The innovative method combines a new experimental procedure and a new algorithm to identify gene activation captured by DNA microarray analysis with greater sensitivity and specificity. The work holds great promise for vastly improving research on health and disease, according to Ziv Bar-Joseph, assistant professor of computer science and biological sciences at Carnegie Mellon.
"We are very excited about introducing this versatile, powerful method to the research community because it can be used to study a wide range of complex, dynamic systems more comprehensively," said Bar-Joseph, who also is a member of the Center for Automated Learning and Discovery at the School of Computer Science. "Such systems under study include stress and drug response, cancer and embryo development."
DNA microarray analysis -- a multimillion-dollar-a-year industry -- identifies gene activation in living, complex biological systems. DNA microarrays monitor the behavior of thousands of genes over time by detecting changes in the expression of as many as 30,000 different genes on one small chip. The technique has been used to study some of the most important biological systems, including how cells normally divide (the cell cycle) and immune responses to disease and infection.
"Ultimately, we think that the addition of this method to standard DNA microarray analysis will make it more accurate and cost-effective," Bar-Joseph added.
"While DNA microarrays are very powerf ul, they present a sampling problem," Bar-Joseph said. "DNA microarrays only take static snapshots of gene activity over time. In between these snapshots, genes could be activated and we just don't see them turning on. Our protocol will offer greater overall sensitivity in detecting the expression of any gene, even if a gene turns on when no microarray sampling takes place."
Bar-Joseph's procedure is based on a "check-sum" protocol initially developed to ensure that email messages sent via the Internet don't become garbled in transmission. In the standard Internet check-sum protocol, bits of information that begin as one value (0 or 1) may inadvertently flip to the opposite value as they move from one computer to the next in the form of an email. This data loss, ascribed to noise in the communication channel, is checked by counting the number of 1's in the message. If this number is odd, then the last bit is set to 1; otherwise it is set to 0. By comparing the number of 1's on the sending end with the value of the last bit on the receiving end, the recipient's computer can determine whether the message was accurately received. If not, the recipient's computer asks the sender's computer to forward the message again.
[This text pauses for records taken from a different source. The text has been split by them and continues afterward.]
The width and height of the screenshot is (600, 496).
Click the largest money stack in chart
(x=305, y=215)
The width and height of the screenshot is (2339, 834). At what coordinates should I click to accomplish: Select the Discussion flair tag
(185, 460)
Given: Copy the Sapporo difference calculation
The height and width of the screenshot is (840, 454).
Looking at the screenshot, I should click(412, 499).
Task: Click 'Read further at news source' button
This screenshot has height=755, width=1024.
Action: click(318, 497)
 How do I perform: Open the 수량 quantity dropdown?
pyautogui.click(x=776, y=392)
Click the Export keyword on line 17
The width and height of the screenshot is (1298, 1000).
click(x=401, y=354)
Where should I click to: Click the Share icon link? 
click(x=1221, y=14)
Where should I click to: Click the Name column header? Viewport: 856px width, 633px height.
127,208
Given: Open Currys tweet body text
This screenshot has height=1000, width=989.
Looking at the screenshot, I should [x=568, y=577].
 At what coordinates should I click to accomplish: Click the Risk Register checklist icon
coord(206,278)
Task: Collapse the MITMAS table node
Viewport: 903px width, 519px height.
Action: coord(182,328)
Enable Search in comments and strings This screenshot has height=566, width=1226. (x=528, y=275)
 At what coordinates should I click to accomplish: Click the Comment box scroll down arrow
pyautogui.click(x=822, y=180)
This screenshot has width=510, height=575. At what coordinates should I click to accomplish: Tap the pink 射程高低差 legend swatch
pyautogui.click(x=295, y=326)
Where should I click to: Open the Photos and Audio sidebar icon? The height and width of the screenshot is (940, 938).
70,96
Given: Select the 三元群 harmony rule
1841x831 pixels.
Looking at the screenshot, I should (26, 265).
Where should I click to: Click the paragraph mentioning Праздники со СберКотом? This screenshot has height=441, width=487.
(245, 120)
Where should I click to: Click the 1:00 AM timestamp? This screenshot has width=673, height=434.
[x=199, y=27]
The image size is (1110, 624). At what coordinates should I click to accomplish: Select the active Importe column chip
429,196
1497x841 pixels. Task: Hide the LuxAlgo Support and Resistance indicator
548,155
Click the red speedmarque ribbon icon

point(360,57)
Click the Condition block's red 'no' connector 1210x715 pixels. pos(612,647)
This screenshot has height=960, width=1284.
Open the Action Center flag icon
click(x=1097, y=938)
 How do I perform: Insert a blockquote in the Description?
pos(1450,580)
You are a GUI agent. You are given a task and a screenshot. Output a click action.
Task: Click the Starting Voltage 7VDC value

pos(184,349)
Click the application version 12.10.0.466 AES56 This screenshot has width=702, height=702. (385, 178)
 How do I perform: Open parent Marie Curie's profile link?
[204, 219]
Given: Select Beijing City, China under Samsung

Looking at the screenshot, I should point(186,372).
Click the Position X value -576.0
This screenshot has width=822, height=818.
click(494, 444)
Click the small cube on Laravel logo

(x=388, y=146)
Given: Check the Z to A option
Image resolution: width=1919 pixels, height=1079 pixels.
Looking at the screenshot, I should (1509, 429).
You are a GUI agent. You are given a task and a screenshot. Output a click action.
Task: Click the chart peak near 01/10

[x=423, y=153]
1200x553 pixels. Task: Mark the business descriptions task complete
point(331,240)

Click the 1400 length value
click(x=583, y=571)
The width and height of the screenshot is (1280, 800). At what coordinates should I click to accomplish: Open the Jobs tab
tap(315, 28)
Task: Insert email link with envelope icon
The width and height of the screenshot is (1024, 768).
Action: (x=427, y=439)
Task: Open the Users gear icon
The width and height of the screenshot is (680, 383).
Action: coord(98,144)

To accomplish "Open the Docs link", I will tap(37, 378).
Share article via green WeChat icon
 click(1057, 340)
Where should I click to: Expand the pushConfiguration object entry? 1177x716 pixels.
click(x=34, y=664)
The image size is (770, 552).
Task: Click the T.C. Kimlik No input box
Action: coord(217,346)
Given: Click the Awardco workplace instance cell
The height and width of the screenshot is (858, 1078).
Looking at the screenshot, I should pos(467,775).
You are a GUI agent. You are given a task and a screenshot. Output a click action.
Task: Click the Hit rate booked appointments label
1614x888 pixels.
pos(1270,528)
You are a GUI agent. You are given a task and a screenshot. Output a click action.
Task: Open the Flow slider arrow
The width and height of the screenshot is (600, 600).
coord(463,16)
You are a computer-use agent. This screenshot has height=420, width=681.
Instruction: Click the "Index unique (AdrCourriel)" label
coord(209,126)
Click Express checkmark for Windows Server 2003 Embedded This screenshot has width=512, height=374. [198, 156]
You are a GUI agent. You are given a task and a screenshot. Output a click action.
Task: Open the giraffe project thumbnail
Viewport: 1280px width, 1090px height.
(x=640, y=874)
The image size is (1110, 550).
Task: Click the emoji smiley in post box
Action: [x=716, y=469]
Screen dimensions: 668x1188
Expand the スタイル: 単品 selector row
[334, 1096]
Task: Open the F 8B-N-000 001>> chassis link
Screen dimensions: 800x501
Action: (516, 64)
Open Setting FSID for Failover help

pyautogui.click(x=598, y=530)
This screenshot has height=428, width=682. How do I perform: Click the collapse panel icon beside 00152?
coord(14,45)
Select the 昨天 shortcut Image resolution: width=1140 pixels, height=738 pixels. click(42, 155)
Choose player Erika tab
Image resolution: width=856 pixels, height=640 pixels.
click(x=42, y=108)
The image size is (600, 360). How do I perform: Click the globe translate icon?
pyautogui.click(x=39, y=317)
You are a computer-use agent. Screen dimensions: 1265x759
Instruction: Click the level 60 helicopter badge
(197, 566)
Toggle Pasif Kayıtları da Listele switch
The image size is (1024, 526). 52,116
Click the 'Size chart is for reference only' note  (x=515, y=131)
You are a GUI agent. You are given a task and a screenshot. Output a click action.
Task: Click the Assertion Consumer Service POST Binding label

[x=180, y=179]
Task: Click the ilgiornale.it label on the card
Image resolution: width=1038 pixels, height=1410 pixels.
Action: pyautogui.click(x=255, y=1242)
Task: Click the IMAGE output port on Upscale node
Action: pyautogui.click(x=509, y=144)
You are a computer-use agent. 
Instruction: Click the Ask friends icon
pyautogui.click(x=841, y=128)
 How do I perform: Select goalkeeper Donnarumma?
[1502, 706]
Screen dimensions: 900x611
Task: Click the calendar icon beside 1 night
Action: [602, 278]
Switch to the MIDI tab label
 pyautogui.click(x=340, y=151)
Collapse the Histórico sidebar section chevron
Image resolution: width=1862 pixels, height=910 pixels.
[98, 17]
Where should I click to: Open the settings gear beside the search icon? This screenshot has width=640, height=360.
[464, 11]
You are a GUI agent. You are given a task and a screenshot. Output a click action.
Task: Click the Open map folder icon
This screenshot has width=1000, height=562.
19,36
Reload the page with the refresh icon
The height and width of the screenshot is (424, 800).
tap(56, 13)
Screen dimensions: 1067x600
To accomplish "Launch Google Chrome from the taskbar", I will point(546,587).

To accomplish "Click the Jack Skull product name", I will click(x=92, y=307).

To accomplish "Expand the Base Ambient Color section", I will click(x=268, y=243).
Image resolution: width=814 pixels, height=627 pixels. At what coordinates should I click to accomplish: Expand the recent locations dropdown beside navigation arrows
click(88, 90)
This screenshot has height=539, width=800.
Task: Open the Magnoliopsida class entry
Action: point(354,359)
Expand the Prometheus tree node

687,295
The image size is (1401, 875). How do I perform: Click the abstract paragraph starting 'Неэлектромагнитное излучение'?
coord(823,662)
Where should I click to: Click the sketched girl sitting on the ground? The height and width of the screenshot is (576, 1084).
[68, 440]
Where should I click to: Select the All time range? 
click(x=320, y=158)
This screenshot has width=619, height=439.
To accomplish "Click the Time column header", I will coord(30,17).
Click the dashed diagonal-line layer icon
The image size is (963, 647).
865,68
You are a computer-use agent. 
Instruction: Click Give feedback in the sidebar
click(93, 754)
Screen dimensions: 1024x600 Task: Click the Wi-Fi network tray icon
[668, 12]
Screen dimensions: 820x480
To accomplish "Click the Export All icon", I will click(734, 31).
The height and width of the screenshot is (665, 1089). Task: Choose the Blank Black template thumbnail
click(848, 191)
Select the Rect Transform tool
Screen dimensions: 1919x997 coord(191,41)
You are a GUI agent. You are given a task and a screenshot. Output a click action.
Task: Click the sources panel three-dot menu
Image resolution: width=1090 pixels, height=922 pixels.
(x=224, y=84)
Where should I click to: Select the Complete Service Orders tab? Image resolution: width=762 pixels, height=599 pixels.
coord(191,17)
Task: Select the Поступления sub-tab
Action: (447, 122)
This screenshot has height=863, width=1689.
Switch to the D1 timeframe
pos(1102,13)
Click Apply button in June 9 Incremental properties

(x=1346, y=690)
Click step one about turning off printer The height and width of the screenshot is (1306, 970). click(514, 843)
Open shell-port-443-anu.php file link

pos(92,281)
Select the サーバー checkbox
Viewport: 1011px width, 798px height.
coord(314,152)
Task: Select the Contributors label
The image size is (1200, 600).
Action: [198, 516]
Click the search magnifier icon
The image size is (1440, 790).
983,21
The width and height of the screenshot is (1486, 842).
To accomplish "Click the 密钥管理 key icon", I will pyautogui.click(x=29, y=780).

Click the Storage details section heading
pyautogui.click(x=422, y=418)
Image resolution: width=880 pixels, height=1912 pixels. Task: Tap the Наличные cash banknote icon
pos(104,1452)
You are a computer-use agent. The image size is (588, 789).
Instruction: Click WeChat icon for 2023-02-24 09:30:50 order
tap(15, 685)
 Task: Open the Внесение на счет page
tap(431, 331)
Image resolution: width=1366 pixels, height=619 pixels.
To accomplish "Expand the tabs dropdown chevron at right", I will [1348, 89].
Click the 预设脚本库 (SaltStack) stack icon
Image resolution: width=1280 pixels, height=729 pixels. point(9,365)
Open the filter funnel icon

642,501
Bar-Joseph's method carries out a similar analysis of the microarray snapshots by "checking" the sum of a set of DNA microarray data points over time (a time series experiment) against the "summary" of the temporal response. If the two sets of results are equal, then what is captured by the DNA microarray time series is real. If the time series results produce a lower value than the microarray summary, the protocol indicates that the researchers have missed a gene's activation somewhere in their time series.
Just as important, according to Bar-Joseph, is whether a DNA microarray summary value exceeds its time sequence value. If that's the case, then researchers have likely identified gene activity that should be attributed to chang es taking place during an experiment -- adding a chemical or changing the temperature, for instance. This aspect of the method provides scientists with the specificity they need to weed out such introduced gene activation from fundamental gene activation pathways that form the hallmark of processes like cancer or immunity. To prove the effectiveness of this new method, Bar-Joseph studied the human cell division cycle. Considered one of the most important biological systems, the cell cycle plays a major role in cancer. Using their new method, Bar-Joseph and his colleagues identified many new human genes that were not previously found to be participants in this system.
"This new set of gene discoveries opens the way to new and more accurate models of the cell cycle system, which in turn can lead to new targets for cancer drugs," said Bar-Joseph.
The new method also overcomes synchronization loss, a vexing problem for scientists who study hundreds or thousands of cells over time, according to Bar-Joseph. Large groups of living cells that start out together at the same biological point in time eventually become asynchronized in their activities, he noted.
"You can compare a group of cells starting out in an experiment like a group of marathoners at the starting line. Over time, some marathoners will be far ahead on the track, while others will fall back." After the race begins, finding one marathoner among the thousands is difficult. Similarly, with asynchronous cells, trying to sort out a single cell response is virtually impossible. But Bar-Joseph has incorporated mathematical tools in his method that can detect genes affected by such asynchrony in a population of cells.